Making photographs is my means to pose and then, as thoughtfully as possible, examine the world and our place. The landscape figures prominently in all of my pictures and, as it is considered by some, to align with the female, these are often seen together, highlighting contemporary issues.

I use a large format and medium format film camera. Providing both a cover and a presence for whatever or whomever I might encounter, its generosity extends to my content.

My early pictures explored the farm, the military, the convent, and family. I was and remain curious about how individual beings remain as such within those constructions and commit to serve concerns larger than themselves. I wondered and marveled at their courage - through choice or lack of option - to dedicate themselves to a
lifelong endeavor.

My recent work, focused on Lake Erie, ties to earlier interests. Two commissions, the construction of the FIGG design Skyway bridge over the Maumee River (Toledo Ohio), from the Toledo Museum of Art, the other, Lake Erie along Cuyahoga county (Cleveland), from the George Gund Foundation, helped broaden and provided depth to my cultural questions and concerns.

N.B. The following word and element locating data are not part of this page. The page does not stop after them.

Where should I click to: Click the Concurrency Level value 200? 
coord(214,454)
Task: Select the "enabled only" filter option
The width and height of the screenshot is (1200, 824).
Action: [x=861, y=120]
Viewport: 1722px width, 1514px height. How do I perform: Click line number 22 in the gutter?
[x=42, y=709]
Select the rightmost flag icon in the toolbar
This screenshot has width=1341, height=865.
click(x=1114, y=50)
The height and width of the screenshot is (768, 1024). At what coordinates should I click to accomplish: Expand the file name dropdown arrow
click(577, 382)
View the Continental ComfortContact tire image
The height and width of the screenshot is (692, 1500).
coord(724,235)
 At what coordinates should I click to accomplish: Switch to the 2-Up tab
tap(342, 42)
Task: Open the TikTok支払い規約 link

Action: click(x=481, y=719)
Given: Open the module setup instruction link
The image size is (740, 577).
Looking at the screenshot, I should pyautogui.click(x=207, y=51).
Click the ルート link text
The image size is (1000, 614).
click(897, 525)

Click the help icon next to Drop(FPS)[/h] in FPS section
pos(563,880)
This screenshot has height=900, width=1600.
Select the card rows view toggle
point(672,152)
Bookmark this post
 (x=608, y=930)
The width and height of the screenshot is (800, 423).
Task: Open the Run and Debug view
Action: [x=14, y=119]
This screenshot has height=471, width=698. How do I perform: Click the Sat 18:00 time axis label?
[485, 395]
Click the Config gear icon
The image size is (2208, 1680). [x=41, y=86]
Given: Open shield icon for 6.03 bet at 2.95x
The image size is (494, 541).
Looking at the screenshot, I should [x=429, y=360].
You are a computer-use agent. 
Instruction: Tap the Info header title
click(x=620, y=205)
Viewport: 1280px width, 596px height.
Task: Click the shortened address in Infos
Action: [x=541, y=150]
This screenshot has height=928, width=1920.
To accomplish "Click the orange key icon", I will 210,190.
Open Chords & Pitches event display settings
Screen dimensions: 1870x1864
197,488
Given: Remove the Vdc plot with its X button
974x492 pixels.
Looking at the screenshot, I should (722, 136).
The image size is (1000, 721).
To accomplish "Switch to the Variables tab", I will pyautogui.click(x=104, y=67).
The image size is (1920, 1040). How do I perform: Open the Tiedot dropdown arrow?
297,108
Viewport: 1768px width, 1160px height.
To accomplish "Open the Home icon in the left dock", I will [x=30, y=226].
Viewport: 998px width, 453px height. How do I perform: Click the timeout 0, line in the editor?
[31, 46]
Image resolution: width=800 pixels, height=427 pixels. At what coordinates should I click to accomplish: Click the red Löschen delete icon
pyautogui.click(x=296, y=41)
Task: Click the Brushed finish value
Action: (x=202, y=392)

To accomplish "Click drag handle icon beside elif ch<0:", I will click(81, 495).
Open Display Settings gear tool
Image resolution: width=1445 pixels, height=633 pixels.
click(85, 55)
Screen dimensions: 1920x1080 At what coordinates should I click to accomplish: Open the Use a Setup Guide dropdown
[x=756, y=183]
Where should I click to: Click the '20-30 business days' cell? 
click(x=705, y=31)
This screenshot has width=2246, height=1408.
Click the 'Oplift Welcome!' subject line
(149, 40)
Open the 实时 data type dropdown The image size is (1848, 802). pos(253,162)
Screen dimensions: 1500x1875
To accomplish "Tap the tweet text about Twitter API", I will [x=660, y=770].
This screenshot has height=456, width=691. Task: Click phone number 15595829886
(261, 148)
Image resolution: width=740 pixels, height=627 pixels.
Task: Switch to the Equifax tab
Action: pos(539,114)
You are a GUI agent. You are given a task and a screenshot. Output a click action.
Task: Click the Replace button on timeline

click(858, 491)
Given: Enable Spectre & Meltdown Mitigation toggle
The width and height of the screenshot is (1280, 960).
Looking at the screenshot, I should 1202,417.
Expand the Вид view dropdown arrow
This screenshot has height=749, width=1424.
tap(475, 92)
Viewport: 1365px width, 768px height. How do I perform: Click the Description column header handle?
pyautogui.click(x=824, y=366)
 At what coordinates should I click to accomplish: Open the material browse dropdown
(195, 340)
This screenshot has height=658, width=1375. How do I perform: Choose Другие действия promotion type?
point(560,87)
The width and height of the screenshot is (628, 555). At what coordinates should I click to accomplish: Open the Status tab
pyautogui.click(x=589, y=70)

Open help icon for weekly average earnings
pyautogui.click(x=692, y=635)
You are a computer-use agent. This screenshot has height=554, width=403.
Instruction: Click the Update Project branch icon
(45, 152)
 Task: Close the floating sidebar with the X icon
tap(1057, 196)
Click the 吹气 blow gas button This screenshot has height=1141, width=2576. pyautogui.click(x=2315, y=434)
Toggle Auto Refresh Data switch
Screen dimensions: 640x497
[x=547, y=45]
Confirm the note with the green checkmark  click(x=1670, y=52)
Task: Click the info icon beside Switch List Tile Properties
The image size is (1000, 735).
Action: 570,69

Those concerns traveled with me to the Midwest, over thirty years ago, from my home where Henry David Thoreau lived, and wrote : "A lake is the landscape's most beautiful and expressive feature. It is earth's eye; looking into which the beholder measures the depth of his own nature." Women and water are and have been seen as an endless resource to use, misuse, abuse. Placed together the pictures speak about fragility, vulnerability, and the seemingly endless capacity to ‘take it’.  The nuances and qualities of the lake or the land mirror what we have done, to it, each other and ask what the chances for our collective future might be.